(Pointing data for screenshots)
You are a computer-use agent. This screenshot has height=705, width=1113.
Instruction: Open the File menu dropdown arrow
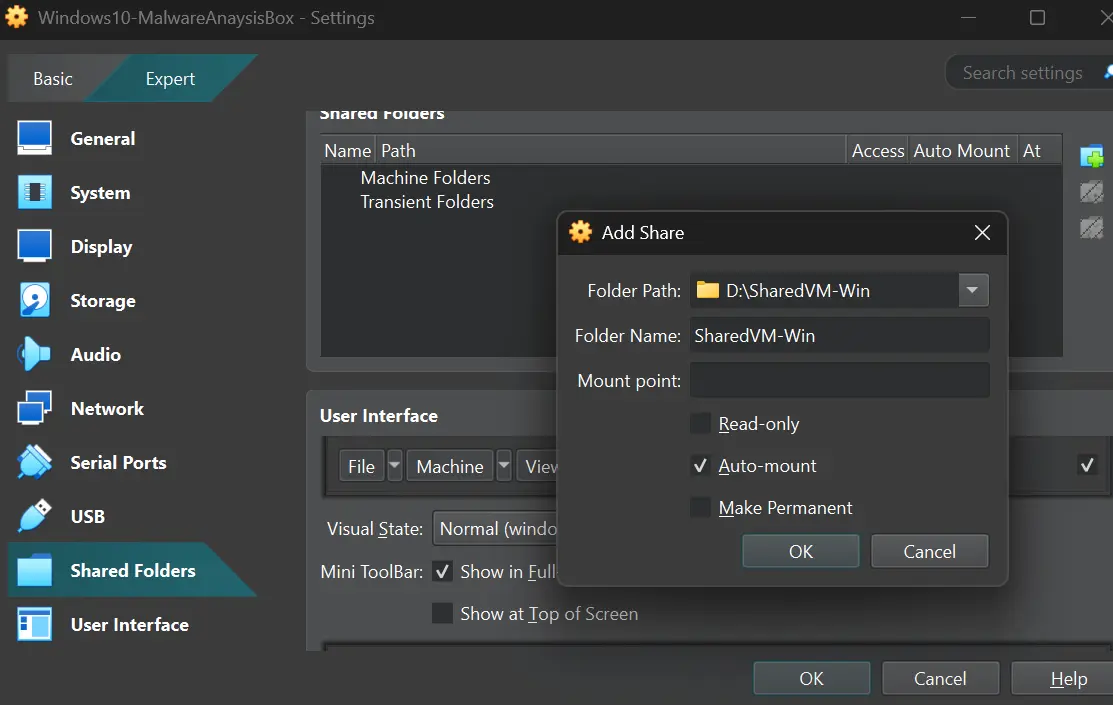[394, 466]
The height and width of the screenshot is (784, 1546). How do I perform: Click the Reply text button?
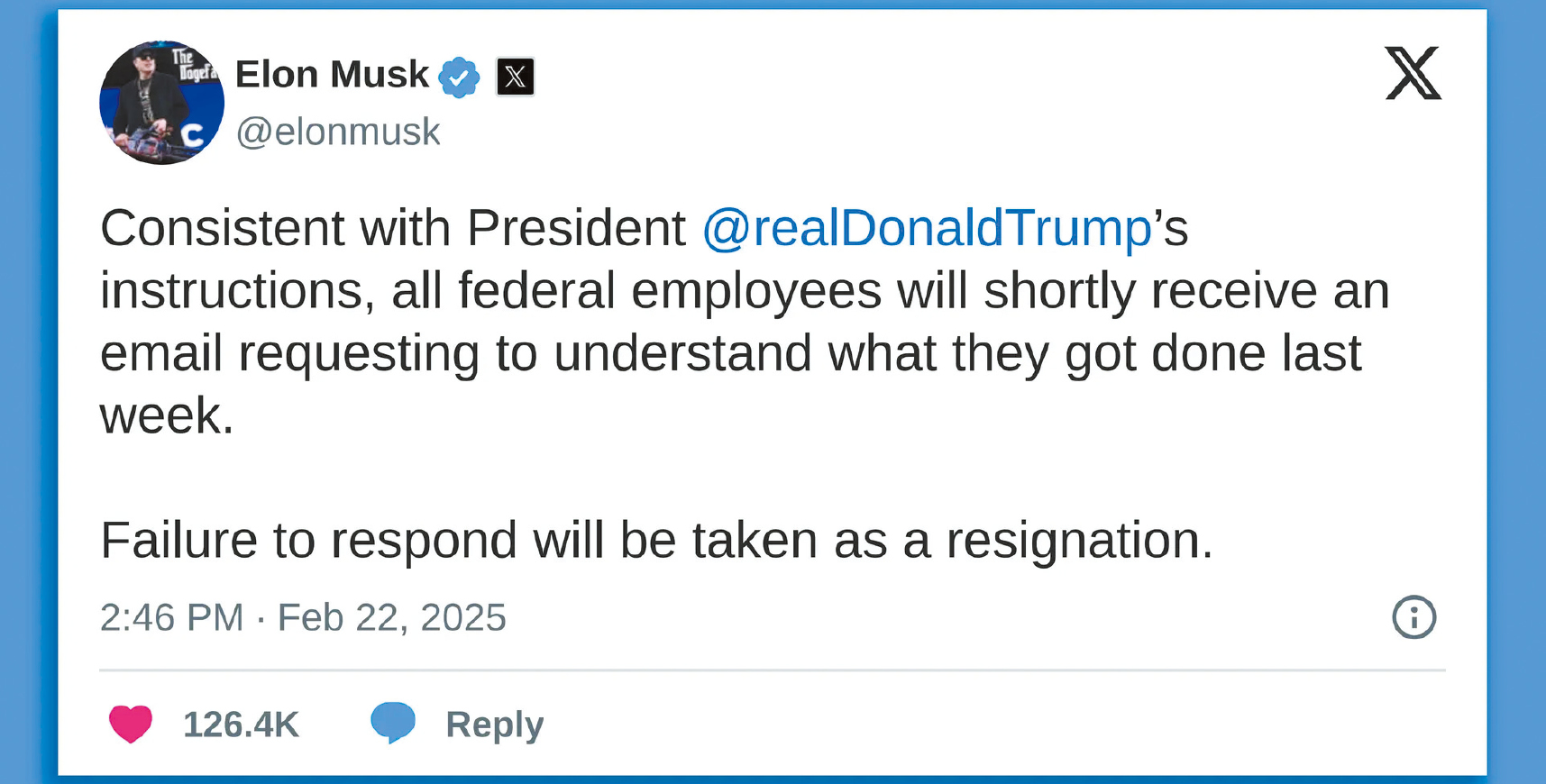click(x=494, y=725)
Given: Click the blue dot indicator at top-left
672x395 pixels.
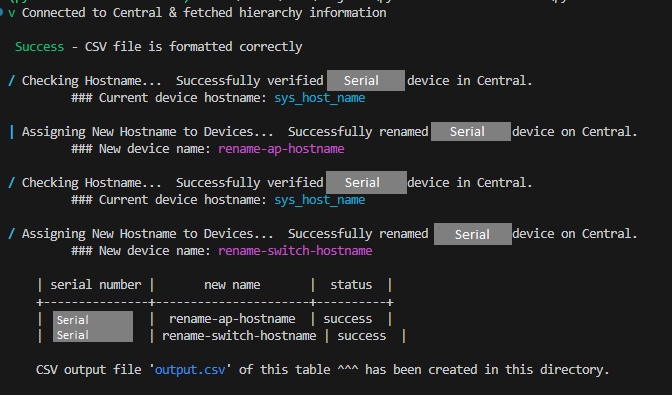Looking at the screenshot, I should coord(1,13).
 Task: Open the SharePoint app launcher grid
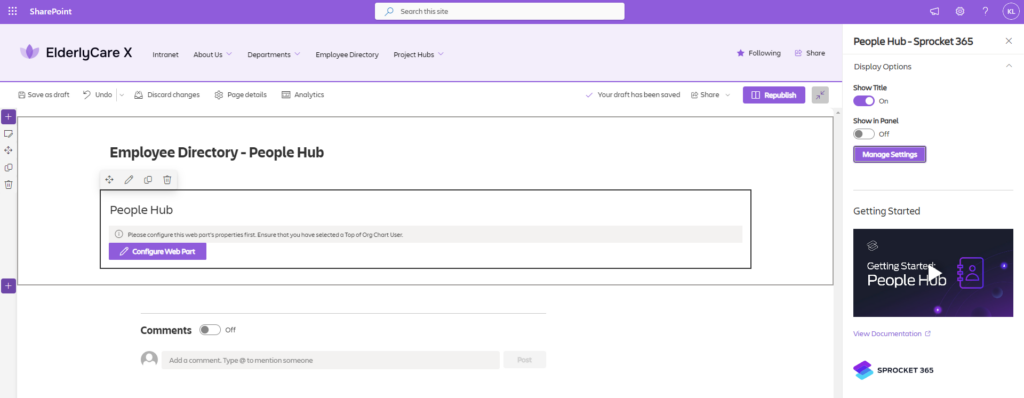coord(12,11)
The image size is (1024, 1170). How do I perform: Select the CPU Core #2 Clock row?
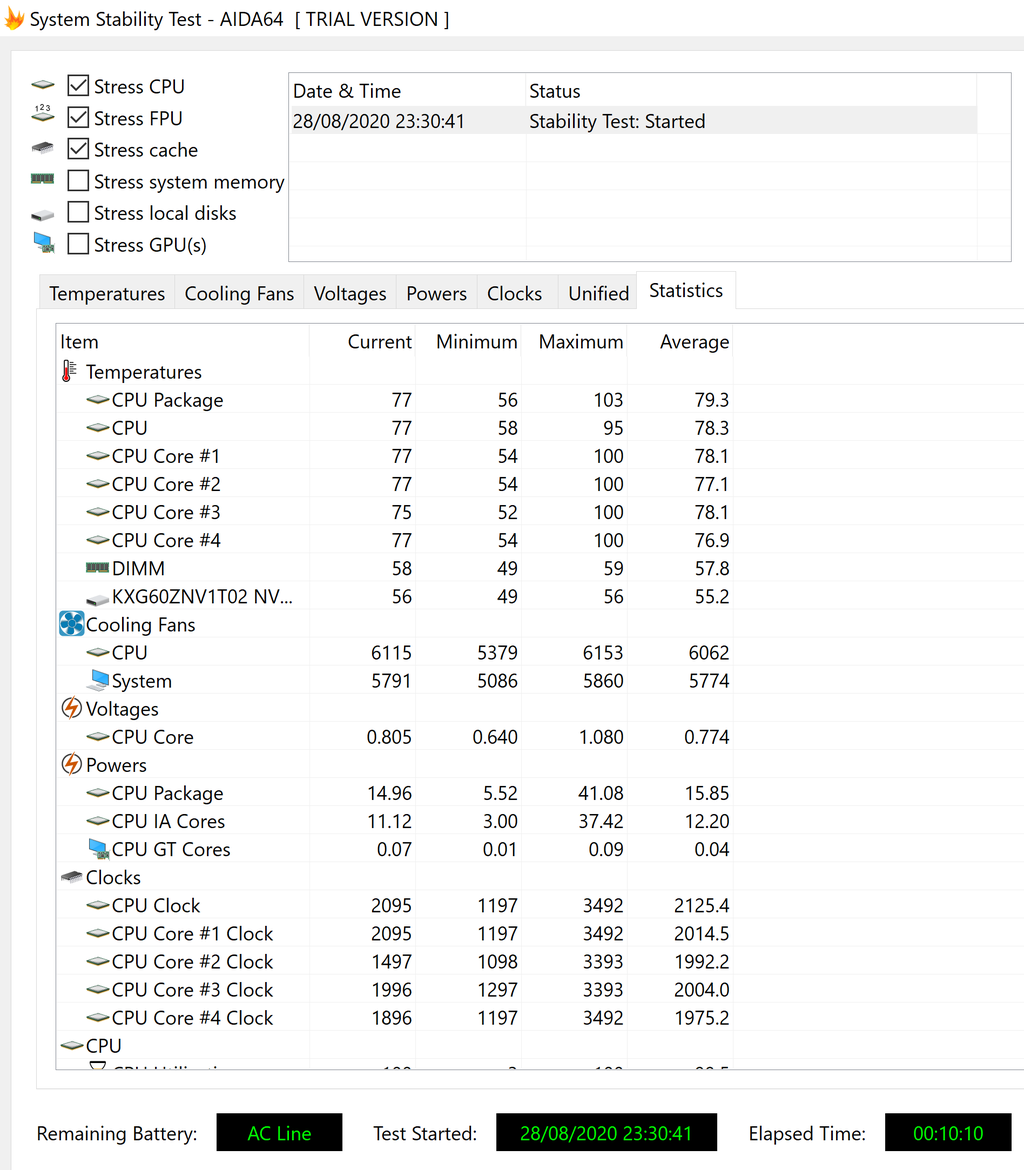(394, 962)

### Exercise brief
Write out all of the rows above verbatim, leaving out the picture markers.

### Completed task
You are a computer-use agent. This screenshot has height=705, width=1113.
Instruction: Open the File menu dropdown arrow
[394, 466]
The height and width of the screenshot is (784, 1546). How do I perform: Click the Reply text button?
click(x=494, y=725)
Given: Click the blue dot indicator at top-left
672x395 pixels.
Looking at the screenshot, I should coord(1,13).
 Task: Open the SharePoint app launcher grid
coord(12,11)
The image size is (1024, 1170). How do I perform: Select the CPU Core #2 Clock row?
(394, 962)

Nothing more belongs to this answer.